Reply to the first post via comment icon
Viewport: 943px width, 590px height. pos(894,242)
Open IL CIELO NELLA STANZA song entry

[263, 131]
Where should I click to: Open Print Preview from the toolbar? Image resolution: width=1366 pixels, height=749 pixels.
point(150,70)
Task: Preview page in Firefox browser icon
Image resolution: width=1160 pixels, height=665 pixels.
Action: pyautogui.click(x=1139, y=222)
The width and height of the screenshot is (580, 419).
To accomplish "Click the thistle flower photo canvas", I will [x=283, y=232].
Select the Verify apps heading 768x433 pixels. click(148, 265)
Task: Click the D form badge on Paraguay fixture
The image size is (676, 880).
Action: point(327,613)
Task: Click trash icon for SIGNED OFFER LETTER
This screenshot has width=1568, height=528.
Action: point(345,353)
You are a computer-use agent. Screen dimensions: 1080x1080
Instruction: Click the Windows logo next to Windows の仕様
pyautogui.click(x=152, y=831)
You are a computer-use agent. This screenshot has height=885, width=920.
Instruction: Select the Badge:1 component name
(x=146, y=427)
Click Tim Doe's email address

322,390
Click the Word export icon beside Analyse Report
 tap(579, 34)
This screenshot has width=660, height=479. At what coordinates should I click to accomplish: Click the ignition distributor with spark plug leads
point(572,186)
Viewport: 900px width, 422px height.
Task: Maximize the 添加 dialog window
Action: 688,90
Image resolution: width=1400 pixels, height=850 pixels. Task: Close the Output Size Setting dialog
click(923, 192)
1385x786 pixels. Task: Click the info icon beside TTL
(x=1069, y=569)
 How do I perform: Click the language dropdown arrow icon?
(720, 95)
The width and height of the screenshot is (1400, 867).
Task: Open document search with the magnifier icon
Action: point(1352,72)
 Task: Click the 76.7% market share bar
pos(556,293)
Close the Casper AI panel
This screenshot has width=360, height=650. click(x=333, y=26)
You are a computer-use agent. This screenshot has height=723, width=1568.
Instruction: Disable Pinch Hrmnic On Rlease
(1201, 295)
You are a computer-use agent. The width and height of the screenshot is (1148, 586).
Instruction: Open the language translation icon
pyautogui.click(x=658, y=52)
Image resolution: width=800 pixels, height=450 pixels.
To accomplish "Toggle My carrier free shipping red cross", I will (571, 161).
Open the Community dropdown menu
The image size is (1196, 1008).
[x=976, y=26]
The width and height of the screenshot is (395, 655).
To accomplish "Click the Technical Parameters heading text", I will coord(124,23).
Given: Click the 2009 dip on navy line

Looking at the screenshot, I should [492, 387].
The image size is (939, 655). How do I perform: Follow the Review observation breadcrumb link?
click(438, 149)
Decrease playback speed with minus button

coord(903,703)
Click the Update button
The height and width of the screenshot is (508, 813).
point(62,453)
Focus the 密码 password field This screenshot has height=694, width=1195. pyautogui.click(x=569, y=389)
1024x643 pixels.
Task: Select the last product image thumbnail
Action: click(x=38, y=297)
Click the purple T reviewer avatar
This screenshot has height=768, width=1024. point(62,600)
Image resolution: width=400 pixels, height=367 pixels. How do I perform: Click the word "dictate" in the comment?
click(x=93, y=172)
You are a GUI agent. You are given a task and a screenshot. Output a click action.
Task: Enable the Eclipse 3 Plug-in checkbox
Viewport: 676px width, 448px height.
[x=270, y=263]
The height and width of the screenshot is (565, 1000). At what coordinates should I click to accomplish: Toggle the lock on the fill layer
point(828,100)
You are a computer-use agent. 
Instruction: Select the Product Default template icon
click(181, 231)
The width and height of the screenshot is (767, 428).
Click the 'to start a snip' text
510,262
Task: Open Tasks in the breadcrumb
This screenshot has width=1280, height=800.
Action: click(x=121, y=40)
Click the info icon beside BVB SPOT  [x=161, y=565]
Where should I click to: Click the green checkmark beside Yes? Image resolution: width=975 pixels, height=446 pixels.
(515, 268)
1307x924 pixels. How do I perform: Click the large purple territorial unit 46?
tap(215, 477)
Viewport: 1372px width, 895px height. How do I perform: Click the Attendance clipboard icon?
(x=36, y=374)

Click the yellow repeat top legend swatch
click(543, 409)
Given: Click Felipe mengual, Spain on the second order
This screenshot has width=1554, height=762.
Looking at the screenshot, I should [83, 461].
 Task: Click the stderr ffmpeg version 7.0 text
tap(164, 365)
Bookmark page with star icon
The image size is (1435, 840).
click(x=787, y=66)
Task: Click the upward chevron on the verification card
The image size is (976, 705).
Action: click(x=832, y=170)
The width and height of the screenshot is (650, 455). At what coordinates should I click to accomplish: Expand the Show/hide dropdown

▬▬▬

Exercise: Output the part of the data that opens with the line containing "Given: Click the 2009 dip on navy line" and closes with the line containing "coord(903,703)" as CSV with the columns instruction and answer. Write one row per instruction, with the instruction and its answer each in a single quoted field and line breaks replaced by spaces.

Answer to the exercise:
instruction,answer
"Given: Click the 2009 dip on navy line","Looking at the screenshot, I should [492, 387]."
"The image size is (939, 655). How do I perform: Follow the Review observation breadcrumb link?","click(438, 149)"
"Decrease playback speed with minus button","coord(903,703)"